The pace of the shutdown, its slow-rolling waves, is difficult to maintain in a post-pandemic world.
Do I need to move to a remote island, away from civilization? Or join a monastery? Or cut out some of my kids’ activities? Or find a job that isn’t so socially demanding?
Is this lightning-fast, fill-every-moment, productivity-is-king lifestyle what we really want? Are we all okay with what we have to give up as a result? Does our current lifestyle allow us to take in joy?
On the first Wednesday of the school year, my students lamented the fact that we had lost our glorious mid-week day off. “It’s your generation’s job,” I told them, “to structure society a little better.”
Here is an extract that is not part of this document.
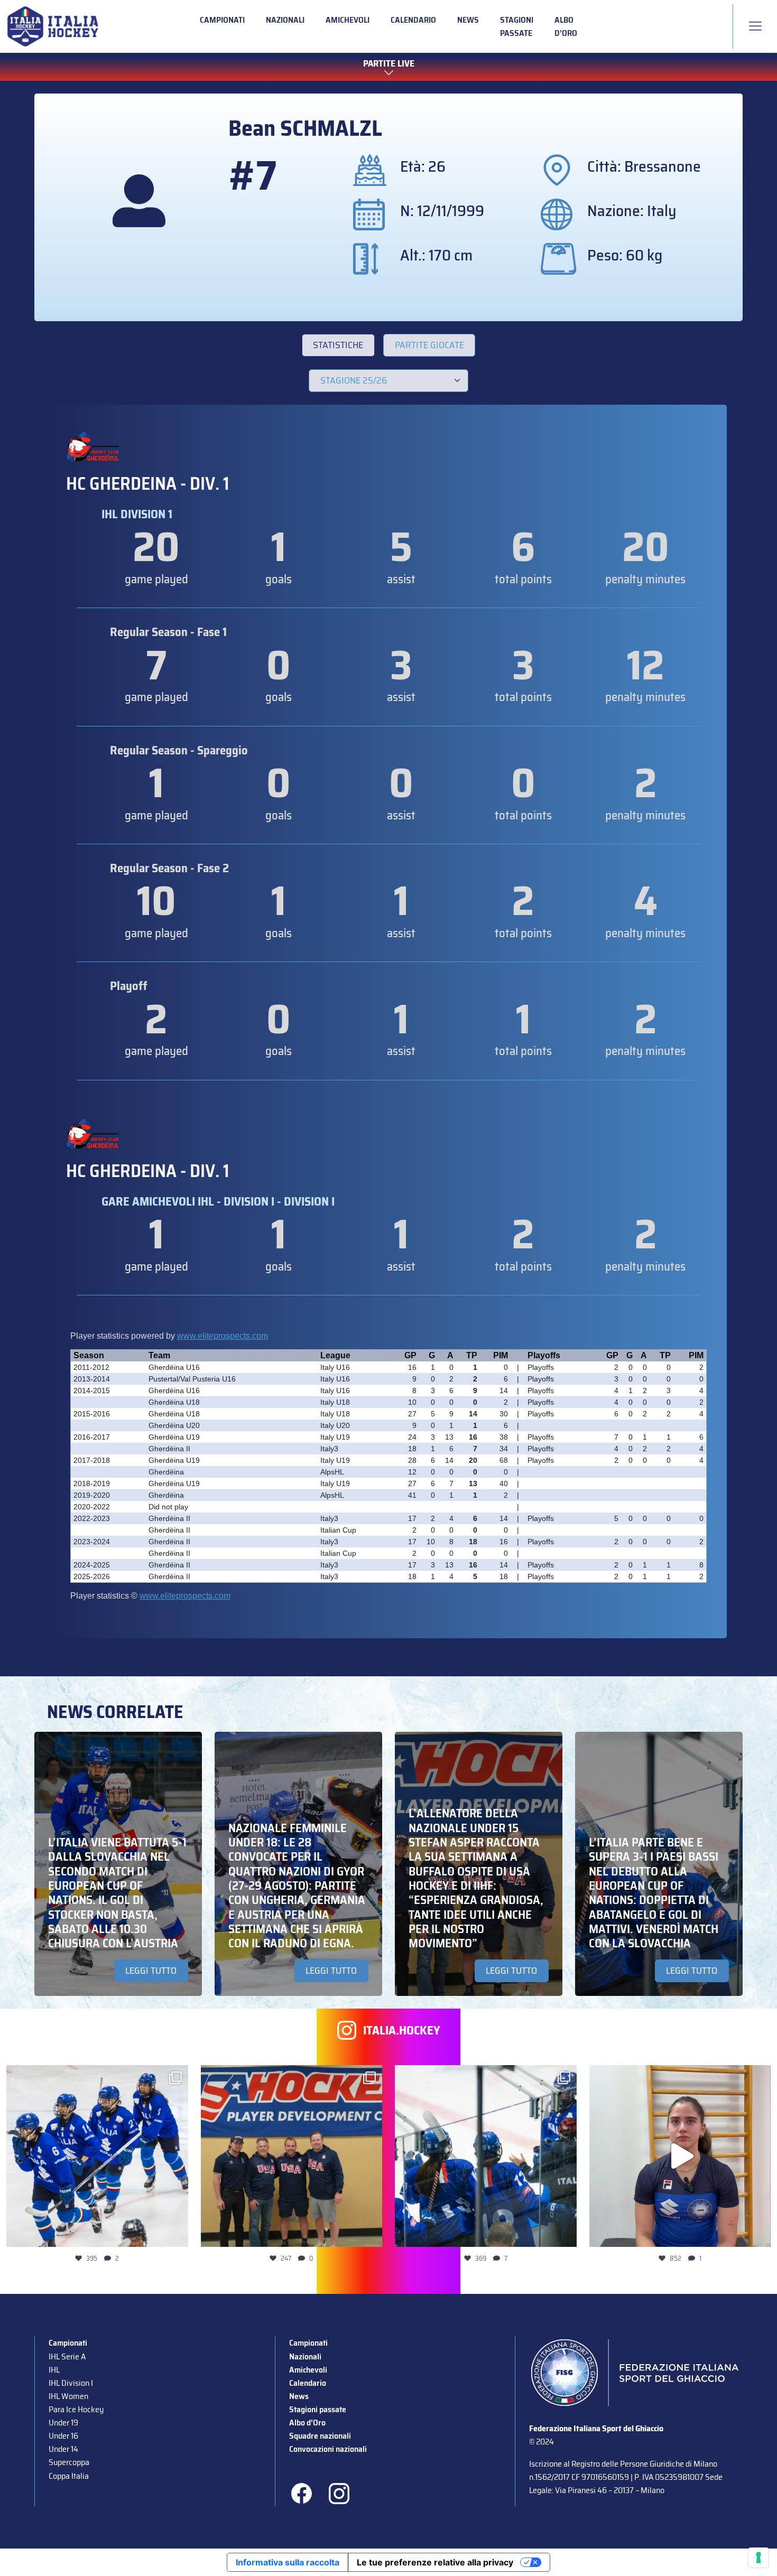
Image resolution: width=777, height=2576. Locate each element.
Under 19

Perhaps that is that what it will take to live a more intentional life, without the flurry of activity that leaves us worn and spent but not fulfilled. Or maybe we will collectively shift our thinking as we move through the Delta variant, choosing to safeguard meaningful, unstructured time even when not facing a global pandemic.
For me, I’m left wondering how I can create a life today where the rhythm and stillness on the outside matches what I needed on the inside. Perhaps this is the wisdom that devotees of meditation know: a quiet mind reveals the answer.
For a few months, I had the answer in crystal clarity. In the midst of a crisis, my own spirit found its way to the surface and whispered a response. Now, in my hurried state, I struggle to remember the question.
If only I can get a free moment to remember the question.